*Requirement*.
Turn every line of the items below into a JSON list of strings, one string per line, skipping blank lines. Leave the pictures out.

*Data provided*.
_____

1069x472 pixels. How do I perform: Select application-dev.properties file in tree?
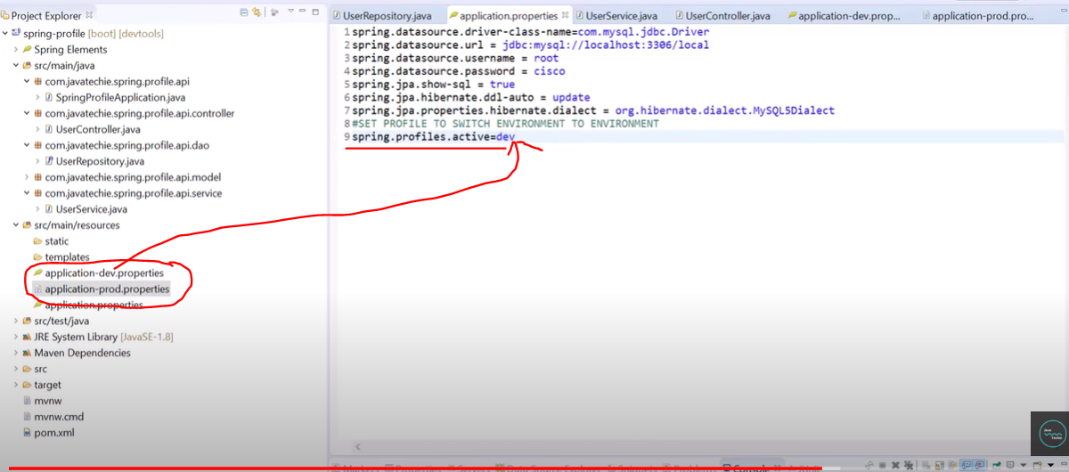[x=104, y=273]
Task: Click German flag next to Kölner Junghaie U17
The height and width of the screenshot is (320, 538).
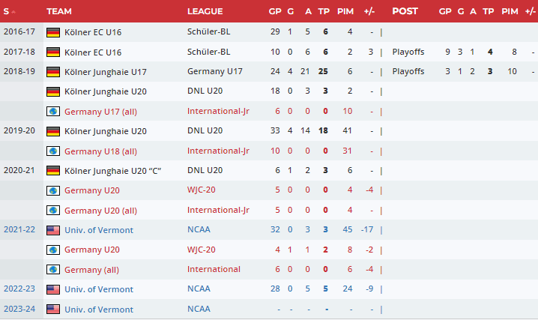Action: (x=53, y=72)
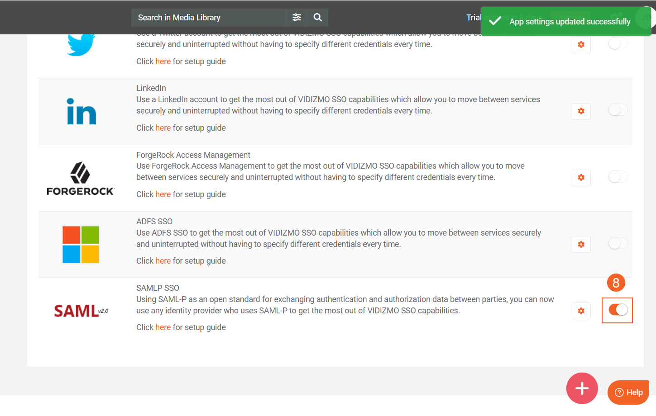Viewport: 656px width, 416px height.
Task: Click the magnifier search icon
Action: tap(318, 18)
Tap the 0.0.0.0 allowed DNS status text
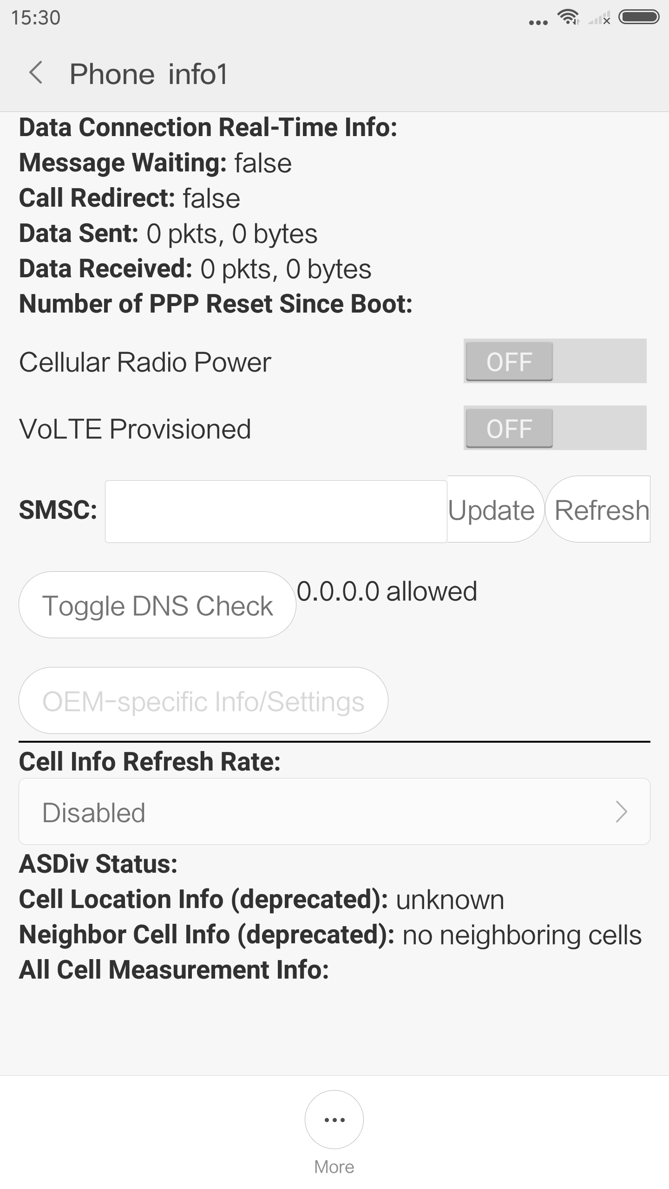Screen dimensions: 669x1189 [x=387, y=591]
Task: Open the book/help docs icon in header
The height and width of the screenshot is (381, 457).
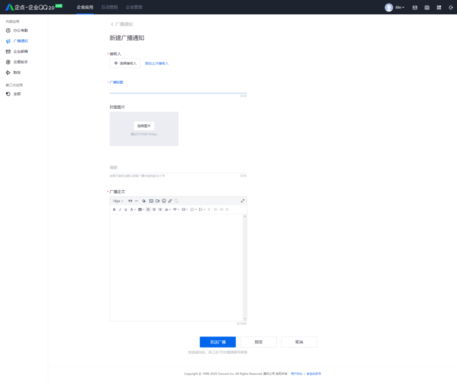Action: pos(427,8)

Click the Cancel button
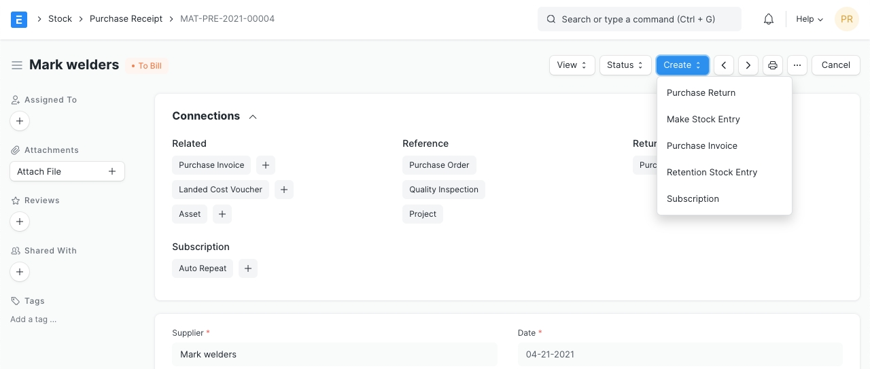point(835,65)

_____

*Written solution*.
[
  "1069x472 pixels. How do I perform: Select application-dev.properties file in tree?",
  "[x=104, y=273]",
  "Task: Click German flag next to Kölner Junghaie U17",
  "The height and width of the screenshot is (320, 538).",
  "Action: (x=53, y=72)",
  "Viewport: 656px width, 416px height.",
  "Task: Click the magnifier search icon",
  "Action: tap(318, 18)",
  "Tap the 0.0.0.0 allowed DNS status text",
  "Screen dimensions: 669x1189 [x=387, y=591]",
  "Task: Open the book/help docs icon in header",
  "The height and width of the screenshot is (381, 457).",
  "Action: pos(427,8)",
  "Click the Cancel button",
  "point(835,65)"
]